- Directed by: Robinson Devor
- Written by: Robinson Devor Charles Willeford
- Based on: The Woman Chaser by Charles Willeford
- Produced by: Soly Haim
- Starring: Patrick Warburton Ron Morgan Emily Newman Paul Malevich Marilyn Rising
- Cinematography: Kramer Morgenthau
- Edited by: Mark Winitsky
- Music by: Daniele Luppi Jeff McDonough
- Distributed by: Tarmac Films
- Release dates: October 8, 1999 (NYFF); June 16, 2000 (United States);
- Running time: 90 minutes
- Country: United States
- Language: English
- Budget: $700,000

= The Woman Chaser =

The Woman Chaser is a 1999 film directed by Robinson Devor and starring Patrick Warburton, Ron Morgan, Emily Newman, Paul Malevich, and Marilyn Rising. The screenplay is based on the novel of the same name by Charles Willeford.

== Plot ==
Set in Los Angeles in 1960, Richard Hudson is a shrewd car dealer who moves from San Francisco and sets up a used-car dealership. Tiring of this job, he turns the lot over to an assistant Bill and starts writing his first film, The Man Who Got Away. It turns out to be an uncommercial picture, chronicling the story of a truck driver who goes berserk, runs over a little girl and dies fending off a platoon of police officers.
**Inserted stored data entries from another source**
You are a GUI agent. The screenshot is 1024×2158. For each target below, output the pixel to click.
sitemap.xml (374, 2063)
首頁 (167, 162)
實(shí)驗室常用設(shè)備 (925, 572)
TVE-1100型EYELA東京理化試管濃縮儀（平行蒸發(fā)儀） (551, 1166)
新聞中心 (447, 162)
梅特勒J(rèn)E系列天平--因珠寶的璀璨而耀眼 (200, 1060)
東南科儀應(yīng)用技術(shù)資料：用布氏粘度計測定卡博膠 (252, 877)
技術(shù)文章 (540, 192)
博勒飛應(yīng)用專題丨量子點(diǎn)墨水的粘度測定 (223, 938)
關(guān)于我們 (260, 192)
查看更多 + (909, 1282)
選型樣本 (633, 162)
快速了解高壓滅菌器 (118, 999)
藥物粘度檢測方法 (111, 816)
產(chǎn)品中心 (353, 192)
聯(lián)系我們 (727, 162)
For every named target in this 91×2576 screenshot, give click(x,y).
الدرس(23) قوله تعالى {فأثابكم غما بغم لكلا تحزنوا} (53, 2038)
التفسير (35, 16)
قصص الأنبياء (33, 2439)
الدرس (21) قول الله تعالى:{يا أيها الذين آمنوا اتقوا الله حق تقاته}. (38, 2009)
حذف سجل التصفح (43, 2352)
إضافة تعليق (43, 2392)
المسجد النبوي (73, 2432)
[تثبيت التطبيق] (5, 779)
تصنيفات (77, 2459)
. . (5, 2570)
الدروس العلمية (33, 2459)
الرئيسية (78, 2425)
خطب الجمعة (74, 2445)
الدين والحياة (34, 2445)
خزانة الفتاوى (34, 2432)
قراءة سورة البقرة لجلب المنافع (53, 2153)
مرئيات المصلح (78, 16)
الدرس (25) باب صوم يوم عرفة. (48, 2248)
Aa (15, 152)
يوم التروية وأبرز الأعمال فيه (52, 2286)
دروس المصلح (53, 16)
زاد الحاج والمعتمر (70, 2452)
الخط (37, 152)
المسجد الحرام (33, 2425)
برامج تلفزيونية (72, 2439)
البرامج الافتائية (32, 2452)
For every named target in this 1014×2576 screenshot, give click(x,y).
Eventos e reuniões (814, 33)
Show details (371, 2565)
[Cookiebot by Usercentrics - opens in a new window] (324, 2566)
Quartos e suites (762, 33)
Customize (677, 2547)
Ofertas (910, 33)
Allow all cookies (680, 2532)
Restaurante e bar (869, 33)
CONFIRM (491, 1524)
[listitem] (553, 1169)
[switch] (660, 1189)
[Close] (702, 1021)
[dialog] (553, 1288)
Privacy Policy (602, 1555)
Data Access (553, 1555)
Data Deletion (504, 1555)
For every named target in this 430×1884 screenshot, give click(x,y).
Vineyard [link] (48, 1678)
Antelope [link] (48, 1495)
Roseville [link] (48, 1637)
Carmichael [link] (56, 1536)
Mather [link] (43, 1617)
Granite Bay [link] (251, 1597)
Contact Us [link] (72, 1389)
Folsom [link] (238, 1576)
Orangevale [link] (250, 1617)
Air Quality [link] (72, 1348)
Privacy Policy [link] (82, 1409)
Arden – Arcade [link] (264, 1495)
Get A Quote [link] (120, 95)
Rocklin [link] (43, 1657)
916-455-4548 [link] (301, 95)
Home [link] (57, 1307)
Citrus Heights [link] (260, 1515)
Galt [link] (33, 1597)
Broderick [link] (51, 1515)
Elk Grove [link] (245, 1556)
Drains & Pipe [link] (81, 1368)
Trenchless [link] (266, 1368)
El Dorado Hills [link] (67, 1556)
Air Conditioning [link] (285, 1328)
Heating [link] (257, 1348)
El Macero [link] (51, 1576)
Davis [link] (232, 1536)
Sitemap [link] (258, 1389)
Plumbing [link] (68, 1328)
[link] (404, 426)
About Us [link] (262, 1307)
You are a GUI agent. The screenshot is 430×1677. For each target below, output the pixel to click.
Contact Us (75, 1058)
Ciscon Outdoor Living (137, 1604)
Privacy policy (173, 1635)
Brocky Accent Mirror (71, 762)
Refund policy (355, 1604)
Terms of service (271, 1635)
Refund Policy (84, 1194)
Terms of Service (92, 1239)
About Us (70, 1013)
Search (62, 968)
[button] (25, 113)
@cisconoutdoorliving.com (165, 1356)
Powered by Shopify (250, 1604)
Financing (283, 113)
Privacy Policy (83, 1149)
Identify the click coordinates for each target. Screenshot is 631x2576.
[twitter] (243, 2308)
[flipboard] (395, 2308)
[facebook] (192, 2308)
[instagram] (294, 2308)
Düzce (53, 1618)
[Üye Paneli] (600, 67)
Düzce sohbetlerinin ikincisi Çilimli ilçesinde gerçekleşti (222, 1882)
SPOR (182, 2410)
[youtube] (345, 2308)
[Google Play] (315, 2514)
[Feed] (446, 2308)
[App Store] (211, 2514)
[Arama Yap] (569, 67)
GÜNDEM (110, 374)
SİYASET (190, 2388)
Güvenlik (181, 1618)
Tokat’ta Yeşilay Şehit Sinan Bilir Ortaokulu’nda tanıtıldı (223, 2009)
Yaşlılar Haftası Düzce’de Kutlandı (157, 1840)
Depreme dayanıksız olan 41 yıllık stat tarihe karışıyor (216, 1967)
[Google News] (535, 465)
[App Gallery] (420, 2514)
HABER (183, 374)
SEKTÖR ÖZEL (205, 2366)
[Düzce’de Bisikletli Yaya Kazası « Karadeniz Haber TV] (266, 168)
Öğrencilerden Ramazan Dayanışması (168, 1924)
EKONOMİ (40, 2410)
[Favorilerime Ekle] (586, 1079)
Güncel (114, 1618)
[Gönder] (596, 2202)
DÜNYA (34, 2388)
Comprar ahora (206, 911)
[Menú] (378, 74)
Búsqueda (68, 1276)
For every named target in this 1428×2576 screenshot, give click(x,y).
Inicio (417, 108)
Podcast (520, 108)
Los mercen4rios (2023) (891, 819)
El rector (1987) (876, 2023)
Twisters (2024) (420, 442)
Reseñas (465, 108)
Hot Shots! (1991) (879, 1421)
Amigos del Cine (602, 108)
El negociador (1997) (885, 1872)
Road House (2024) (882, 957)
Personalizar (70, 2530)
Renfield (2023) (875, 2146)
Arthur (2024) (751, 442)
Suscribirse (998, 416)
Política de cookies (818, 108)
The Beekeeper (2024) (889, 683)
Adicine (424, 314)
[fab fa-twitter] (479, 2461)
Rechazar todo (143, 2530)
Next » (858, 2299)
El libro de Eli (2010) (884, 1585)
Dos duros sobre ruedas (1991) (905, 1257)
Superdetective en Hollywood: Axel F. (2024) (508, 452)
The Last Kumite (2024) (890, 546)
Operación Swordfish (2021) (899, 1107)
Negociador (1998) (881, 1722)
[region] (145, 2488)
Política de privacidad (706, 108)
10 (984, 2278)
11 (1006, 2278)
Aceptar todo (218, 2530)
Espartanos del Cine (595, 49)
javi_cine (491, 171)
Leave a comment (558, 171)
In making his film, Richard enlists the help of his father-in-law, Leo, a washed-up former film director whose notable possession is a Rouault painting of a clown. Through Leo, Richard pitches his idea to The Man, the unnamed chief executive of Mammoth Pictures who green-lights the project. Conflict inevitably arises when Richard's obsession for making the movie his way clashes with The Man's. Other kooky characters include Richard's mother, a former ballerina who lures her hirsute lug of a son into a comically eccentric pas de deux; Richard's sexually curious stepsister, Becky, who seduces him; and his secretary, Laura, whom he impregnates with a boorish indifference.

== Cast ==
- Patrick Warburton as Richard Hudson
  - Josh Hammond as young Richard
- Eugene Roche as Used Car Dealer
- Ron Morgan as Bill
- Emily Newman as Laura
- Marilyn Rising as Becky
- Paul Malevich as Leo
- Lynette Bennett as Mother
- Joe Durrenberger as Chet
- Ernie Vincent as The Man

== Release ==
The Woman Chaser premiered at the 1999 New York Film Festival and went on to play at top film festivals including the Sundance Film Festival, South By Southwest, the Florida Film Festival, the Seattle International Film Festival, Stockholm Film Festival, and Athens Film Festival.

On June 16, 2000, it was given a limited theatrical release in North America, with 3 minutes of material being removed for the wide release version. It was also broadcast on the Sundance Channel and Showtime, becoming a cult movie.

The film went unreleased on DVD for many years due to music rights issues. In 2014, the film was released digitally with half of the music replaced by an original score written by Hollywood film and television composer, Jeff McDonough, with the other half being written by original composer Daniele Luppi.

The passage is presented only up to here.